Instructions to follow: The full listing below is to be written out exactly.

Exercise input:
§ §
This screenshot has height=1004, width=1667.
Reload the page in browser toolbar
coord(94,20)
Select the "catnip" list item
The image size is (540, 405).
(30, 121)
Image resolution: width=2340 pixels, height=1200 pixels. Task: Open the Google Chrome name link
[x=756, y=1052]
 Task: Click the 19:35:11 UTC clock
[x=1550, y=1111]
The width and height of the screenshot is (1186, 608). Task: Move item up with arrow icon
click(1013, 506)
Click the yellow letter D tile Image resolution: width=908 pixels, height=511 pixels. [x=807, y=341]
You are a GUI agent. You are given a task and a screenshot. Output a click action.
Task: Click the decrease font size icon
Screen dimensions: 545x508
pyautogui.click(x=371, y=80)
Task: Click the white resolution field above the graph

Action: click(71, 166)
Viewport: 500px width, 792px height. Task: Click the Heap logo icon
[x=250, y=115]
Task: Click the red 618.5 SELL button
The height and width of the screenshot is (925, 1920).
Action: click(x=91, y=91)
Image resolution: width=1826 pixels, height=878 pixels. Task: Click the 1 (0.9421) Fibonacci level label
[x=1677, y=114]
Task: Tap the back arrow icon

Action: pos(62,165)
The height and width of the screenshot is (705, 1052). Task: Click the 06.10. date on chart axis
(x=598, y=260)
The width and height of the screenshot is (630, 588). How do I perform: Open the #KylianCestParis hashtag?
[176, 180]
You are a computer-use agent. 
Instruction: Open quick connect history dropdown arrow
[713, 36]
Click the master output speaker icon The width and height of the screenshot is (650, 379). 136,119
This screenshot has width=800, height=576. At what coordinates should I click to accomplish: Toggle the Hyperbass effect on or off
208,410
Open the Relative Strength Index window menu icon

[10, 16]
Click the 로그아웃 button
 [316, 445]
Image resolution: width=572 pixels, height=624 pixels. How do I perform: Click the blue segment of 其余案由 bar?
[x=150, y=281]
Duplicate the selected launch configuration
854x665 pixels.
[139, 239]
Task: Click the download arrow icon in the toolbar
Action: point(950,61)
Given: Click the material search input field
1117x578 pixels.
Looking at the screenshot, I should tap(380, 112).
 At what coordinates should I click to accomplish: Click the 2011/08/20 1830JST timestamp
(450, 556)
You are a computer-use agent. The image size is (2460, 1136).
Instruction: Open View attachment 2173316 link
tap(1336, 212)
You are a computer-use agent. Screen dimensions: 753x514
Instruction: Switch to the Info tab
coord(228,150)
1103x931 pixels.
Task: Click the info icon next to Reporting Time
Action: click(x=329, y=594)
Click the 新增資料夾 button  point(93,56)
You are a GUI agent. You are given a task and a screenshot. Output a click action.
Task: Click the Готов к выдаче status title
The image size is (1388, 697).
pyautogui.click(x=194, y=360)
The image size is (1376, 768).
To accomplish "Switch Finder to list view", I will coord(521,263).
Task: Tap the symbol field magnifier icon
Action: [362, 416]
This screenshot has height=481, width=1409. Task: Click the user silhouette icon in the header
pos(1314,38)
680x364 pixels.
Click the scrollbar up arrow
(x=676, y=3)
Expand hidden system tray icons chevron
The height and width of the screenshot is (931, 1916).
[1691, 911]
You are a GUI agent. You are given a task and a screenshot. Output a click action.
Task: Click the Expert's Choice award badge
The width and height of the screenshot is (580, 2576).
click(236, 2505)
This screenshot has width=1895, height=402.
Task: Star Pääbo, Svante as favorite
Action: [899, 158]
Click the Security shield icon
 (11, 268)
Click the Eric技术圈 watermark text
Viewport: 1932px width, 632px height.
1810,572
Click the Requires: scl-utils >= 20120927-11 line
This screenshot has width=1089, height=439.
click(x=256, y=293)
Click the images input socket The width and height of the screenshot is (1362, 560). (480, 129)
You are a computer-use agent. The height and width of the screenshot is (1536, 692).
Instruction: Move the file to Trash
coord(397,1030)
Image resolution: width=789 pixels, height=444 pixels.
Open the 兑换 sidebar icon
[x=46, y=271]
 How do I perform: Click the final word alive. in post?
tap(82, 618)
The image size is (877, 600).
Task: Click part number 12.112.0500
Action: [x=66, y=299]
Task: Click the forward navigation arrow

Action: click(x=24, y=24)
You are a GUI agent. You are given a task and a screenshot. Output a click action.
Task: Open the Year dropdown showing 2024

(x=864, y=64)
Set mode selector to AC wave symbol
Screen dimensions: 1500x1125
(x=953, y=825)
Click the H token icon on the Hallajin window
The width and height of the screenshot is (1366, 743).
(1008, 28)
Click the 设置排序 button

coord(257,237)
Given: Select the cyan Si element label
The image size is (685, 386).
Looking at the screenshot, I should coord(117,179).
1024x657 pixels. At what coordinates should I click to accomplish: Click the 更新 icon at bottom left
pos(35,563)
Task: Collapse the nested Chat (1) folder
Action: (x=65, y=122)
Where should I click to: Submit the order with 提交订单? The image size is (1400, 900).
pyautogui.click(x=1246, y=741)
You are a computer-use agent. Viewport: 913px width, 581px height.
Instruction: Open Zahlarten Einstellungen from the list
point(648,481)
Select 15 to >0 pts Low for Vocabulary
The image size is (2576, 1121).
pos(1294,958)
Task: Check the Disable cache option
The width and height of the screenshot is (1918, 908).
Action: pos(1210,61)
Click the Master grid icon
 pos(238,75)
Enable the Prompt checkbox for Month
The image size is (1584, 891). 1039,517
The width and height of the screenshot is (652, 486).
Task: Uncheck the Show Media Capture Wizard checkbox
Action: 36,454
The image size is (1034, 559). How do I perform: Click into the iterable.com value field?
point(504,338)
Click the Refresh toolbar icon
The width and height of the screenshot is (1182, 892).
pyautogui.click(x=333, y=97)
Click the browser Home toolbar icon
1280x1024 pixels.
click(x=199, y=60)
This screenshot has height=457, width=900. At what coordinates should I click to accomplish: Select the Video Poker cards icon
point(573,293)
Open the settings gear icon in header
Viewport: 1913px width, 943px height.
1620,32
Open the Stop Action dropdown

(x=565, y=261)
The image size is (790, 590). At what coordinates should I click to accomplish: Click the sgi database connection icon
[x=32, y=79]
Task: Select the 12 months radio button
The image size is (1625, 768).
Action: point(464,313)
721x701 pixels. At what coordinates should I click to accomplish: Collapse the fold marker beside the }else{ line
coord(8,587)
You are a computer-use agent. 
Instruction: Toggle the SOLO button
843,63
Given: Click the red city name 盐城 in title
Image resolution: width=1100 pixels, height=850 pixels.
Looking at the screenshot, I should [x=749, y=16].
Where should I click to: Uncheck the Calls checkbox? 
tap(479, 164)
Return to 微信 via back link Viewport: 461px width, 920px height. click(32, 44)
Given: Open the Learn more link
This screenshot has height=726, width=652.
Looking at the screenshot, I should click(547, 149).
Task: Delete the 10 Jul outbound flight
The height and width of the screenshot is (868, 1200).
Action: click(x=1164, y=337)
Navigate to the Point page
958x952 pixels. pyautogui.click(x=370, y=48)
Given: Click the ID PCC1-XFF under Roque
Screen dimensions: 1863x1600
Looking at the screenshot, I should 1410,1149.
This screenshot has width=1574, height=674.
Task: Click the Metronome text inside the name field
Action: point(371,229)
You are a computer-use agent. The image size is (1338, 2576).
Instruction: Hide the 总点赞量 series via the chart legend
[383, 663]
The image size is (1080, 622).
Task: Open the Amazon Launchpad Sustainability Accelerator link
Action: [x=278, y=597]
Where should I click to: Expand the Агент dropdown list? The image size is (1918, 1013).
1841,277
§ §
Response to this task:
This screenshot has height=1004, width=1667.
Reload the page in browser toolbar
coord(94,20)
Select the "catnip" list item
The image size is (540, 405).
(30, 121)
Image resolution: width=2340 pixels, height=1200 pixels. Task: Open the Google Chrome name link
[x=756, y=1052]
 Task: Click the 19:35:11 UTC clock
[x=1550, y=1111]
The width and height of the screenshot is (1186, 608). Task: Move item up with arrow icon
click(1013, 506)
Click the yellow letter D tile Image resolution: width=908 pixels, height=511 pixels. [x=807, y=341]
You are a GUI agent. You are given a task and a screenshot. Output a click action.
Task: Click the decrease font size icon
Screen dimensions: 545x508
pyautogui.click(x=371, y=80)
Task: Click the white resolution field above the graph

Action: click(71, 166)
Viewport: 500px width, 792px height. Task: Click the Heap logo icon
[x=250, y=115]
Task: Click the red 618.5 SELL button
The height and width of the screenshot is (925, 1920).
Action: click(x=91, y=91)
Image resolution: width=1826 pixels, height=878 pixels. Task: Click the 1 (0.9421) Fibonacci level label
[x=1677, y=114]
Task: Tap the back arrow icon

Action: pos(62,165)
The height and width of the screenshot is (705, 1052). Task: Click the 06.10. date on chart axis
(x=598, y=260)
The width and height of the screenshot is (630, 588). How do I perform: Open the #KylianCestParis hashtag?
[176, 180]
You are a computer-use agent. 
Instruction: Open quick connect history dropdown arrow
[713, 36]
Click the master output speaker icon The width and height of the screenshot is (650, 379). 136,119
This screenshot has width=800, height=576. At what coordinates should I click to accomplish: Toggle the Hyperbass effect on or off
208,410
Open the Relative Strength Index window menu icon

[10, 16]
Click the 로그아웃 button
 [316, 445]
Image resolution: width=572 pixels, height=624 pixels. How do I perform: Click the blue segment of 其余案由 bar?
[x=150, y=281]
Duplicate the selected launch configuration
854x665 pixels.
[139, 239]
Task: Click the download arrow icon in the toolbar
Action: point(950,61)
Given: Click the material search input field
1117x578 pixels.
Looking at the screenshot, I should tap(380, 112).
 At what coordinates should I click to accomplish: Click the 2011/08/20 1830JST timestamp
(450, 556)
You are a computer-use agent. The image size is (2460, 1136).
Instruction: Open View attachment 2173316 link
tap(1336, 212)
You are a computer-use agent. Screen dimensions: 753x514
Instruction: Switch to the Info tab
coord(228,150)
1103x931 pixels.
Task: Click the info icon next to Reporting Time
Action: click(x=329, y=594)
Click the 新增資料夾 button  point(93,56)
You are a GUI agent. You are given a task and a screenshot. Output a click action.
Task: Click the Готов к выдаче status title
The image size is (1388, 697).
pyautogui.click(x=194, y=360)
The image size is (1376, 768).
To accomplish "Switch Finder to list view", I will coord(521,263).
Task: Tap the symbol field magnifier icon
Action: [362, 416]
This screenshot has height=481, width=1409. Task: Click the user silhouette icon in the header
pos(1314,38)
680x364 pixels.
Click the scrollbar up arrow
(x=676, y=3)
Expand hidden system tray icons chevron
The height and width of the screenshot is (931, 1916).
[1691, 911]
You are a GUI agent. You are given a task and a screenshot. Output a click action.
Task: Click the Expert's Choice award badge
The width and height of the screenshot is (580, 2576).
click(236, 2505)
This screenshot has width=1895, height=402.
Task: Star Pääbo, Svante as favorite
Action: [899, 158]
Click the Security shield icon
 (11, 268)
Click the Eric技术圈 watermark text
Viewport: 1932px width, 632px height.
1810,572
Click the Requires: scl-utils >= 20120927-11 line
This screenshot has width=1089, height=439.
click(x=256, y=293)
Click the images input socket The width and height of the screenshot is (1362, 560). (480, 129)
You are a computer-use agent. The height and width of the screenshot is (1536, 692).
Instruction: Move the file to Trash
coord(397,1030)
Image resolution: width=789 pixels, height=444 pixels.
Open the 兑换 sidebar icon
[x=46, y=271]
 How do I perform: Click the final word alive. in post?
tap(82, 618)
The image size is (877, 600).
Task: Click part number 12.112.0500
Action: [x=66, y=299]
Task: Click the forward navigation arrow

Action: click(x=24, y=24)
You are a GUI agent. You are given a task and a screenshot. Output a click action.
Task: Open the Year dropdown showing 2024

(x=864, y=64)
Set mode selector to AC wave symbol
Screen dimensions: 1500x1125
(x=953, y=825)
Click the H token icon on the Hallajin window
The width and height of the screenshot is (1366, 743).
(1008, 28)
Click the 设置排序 button

coord(257,237)
Given: Select the cyan Si element label
The image size is (685, 386).
Looking at the screenshot, I should coord(117,179).
1024x657 pixels. At what coordinates should I click to accomplish: Click the 更新 icon at bottom left
pos(35,563)
Task: Collapse the nested Chat (1) folder
Action: (x=65, y=122)
Where should I click to: Submit the order with 提交订单? The image size is (1400, 900).
pyautogui.click(x=1246, y=741)
You are a computer-use agent. Viewport: 913px width, 581px height.
Instruction: Open Zahlarten Einstellungen from the list
point(648,481)
Select 15 to >0 pts Low for Vocabulary
The image size is (2576, 1121).
pos(1294,958)
Task: Check the Disable cache option
The width and height of the screenshot is (1918, 908).
Action: pos(1210,61)
Click the Master grid icon
 pos(238,75)
Enable the Prompt checkbox for Month
The image size is (1584, 891). 1039,517
The width and height of the screenshot is (652, 486).
Task: Uncheck the Show Media Capture Wizard checkbox
Action: 36,454
The image size is (1034, 559). How do I perform: Click into the iterable.com value field?
point(504,338)
Click the Refresh toolbar icon
The width and height of the screenshot is (1182, 892).
pyautogui.click(x=333, y=97)
Click the browser Home toolbar icon
1280x1024 pixels.
click(x=199, y=60)
This screenshot has height=457, width=900. At what coordinates should I click to accomplish: Select the Video Poker cards icon
point(573,293)
Open the settings gear icon in header
Viewport: 1913px width, 943px height.
1620,32
Open the Stop Action dropdown

(x=565, y=261)
The image size is (790, 590). At what coordinates should I click to accomplish: Click the sgi database connection icon
[x=32, y=79]
Task: Select the 12 months radio button
The image size is (1625, 768).
Action: point(464,313)
721x701 pixels. At what coordinates should I click to accomplish: Collapse the fold marker beside the }else{ line
coord(8,587)
You are a computer-use agent. 
Instruction: Toggle the SOLO button
843,63
Given: Click the red city name 盐城 in title
Image resolution: width=1100 pixels, height=850 pixels.
Looking at the screenshot, I should [x=749, y=16].
Where should I click to: Uncheck the Calls checkbox? 
tap(479, 164)
Return to 微信 via back link Viewport: 461px width, 920px height. click(32, 44)
Given: Open the Learn more link
This screenshot has height=726, width=652.
Looking at the screenshot, I should click(547, 149).
Task: Delete the 10 Jul outbound flight
The height and width of the screenshot is (868, 1200).
Action: click(x=1164, y=337)
Navigate to the Point page
958x952 pixels. pyautogui.click(x=370, y=48)
Given: Click the ID PCC1-XFF under Roque
Screen dimensions: 1863x1600
Looking at the screenshot, I should 1410,1149.
This screenshot has width=1574, height=674.
Task: Click the Metronome text inside the name field
Action: point(371,229)
You are a computer-use agent. The image size is (1338, 2576).
Instruction: Hide the 总点赞量 series via the chart legend
[383, 663]
The image size is (1080, 622).
Task: Open the Amazon Launchpad Sustainability Accelerator link
Action: [x=278, y=597]
Where should I click to: Expand the Агент dropdown list? The image size is (1918, 1013).
1841,277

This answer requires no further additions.